Physical therapy is often the first step in treating cerebral palsy. It can help improve motor skills and can prevent movement problems from getting worse over time. Physical therapy implements strength and flexibility exercises, heat treatment, massages and special equipment to give children with cerebral palsy more independence.

The extent to which physical therapy helps depends on the severity and type of each case of cerebral palsy. Children with milder cases of CP may only require some physical therapy to treat their condition. In more severe cases, it may be used alongside other treatments or medications.

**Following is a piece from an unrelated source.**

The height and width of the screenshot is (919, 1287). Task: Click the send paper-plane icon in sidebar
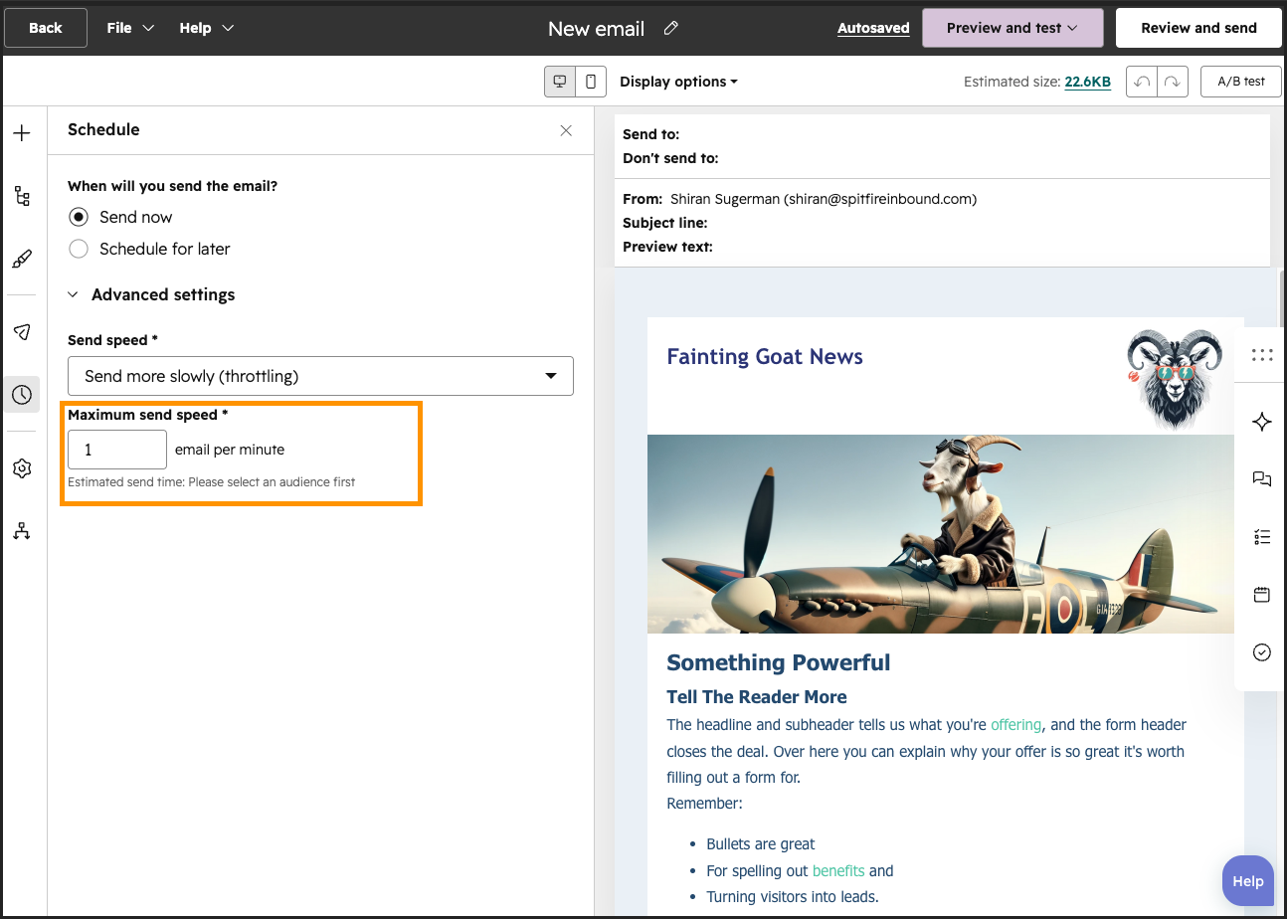[x=22, y=331]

Beginning physical therapy as early as possible usually gives children the best chances at improvement.

 


Physical therapy can improve

  • Coordination
  • Balance
  • Strength
  • Flexibility
  • Endurance
  • Pain management
  • Posture
  • Gait
  • Overall health

The types of exercises used vary and have specific benefits for each type of cerebral palsy. Some of the benefits by cerebral palsy type include:

Spastic – Physical therapy can reduce the muscle tension and jerky movements associated with spastic cerebral palsy. Exercises such as stretching can even relieve stiffness over time.

Athetoid – People with athetoid cerebral palsy use physical therapy to increase muscle tone and gain more control over their movements.

Ataxic – There are exercises that can improve balance problems faced by those with ataxic cerebral palsy.